◆ WAS ZU TUN IST ◆
Ändere in den Zeilen von der Zeile mit „Screen dimensions: 1372x889“ bis zur Zeile mit „[x=318, y=114]“, beide eingeschlossen, „blue“ zu „green“ und gib diese Zeilen sonst unverändert wieder. Lass die Bilder in deiner Antwort weg.

◆ DATENZEILEN ◆
____
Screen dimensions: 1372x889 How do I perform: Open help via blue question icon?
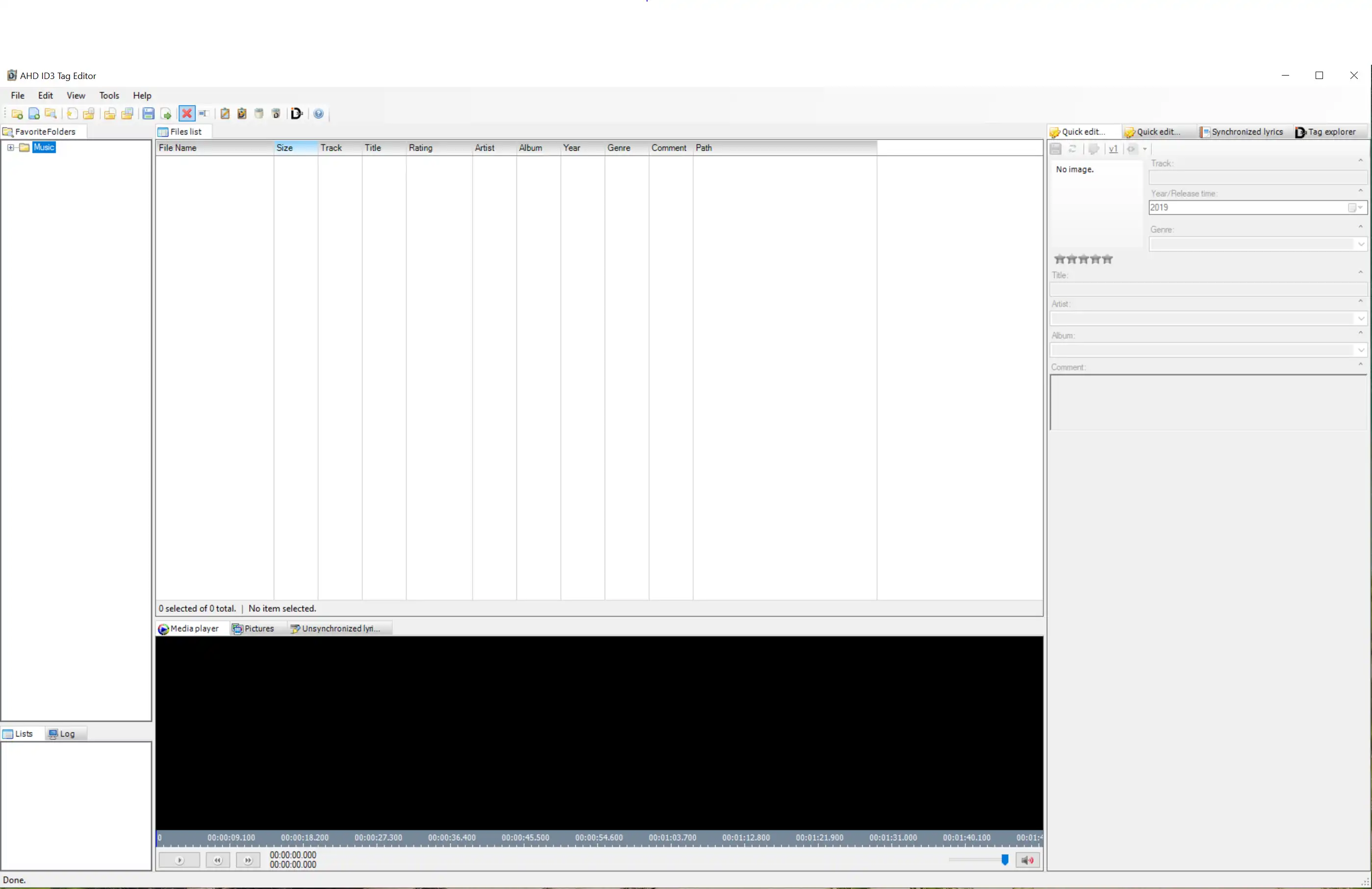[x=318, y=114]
____
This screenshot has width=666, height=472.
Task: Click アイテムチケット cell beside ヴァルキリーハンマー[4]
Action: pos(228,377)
____
◆ LÖSUNG ◆
Screen dimensions: 1372x889 How do I perform: Open help via green question icon?
[x=318, y=114]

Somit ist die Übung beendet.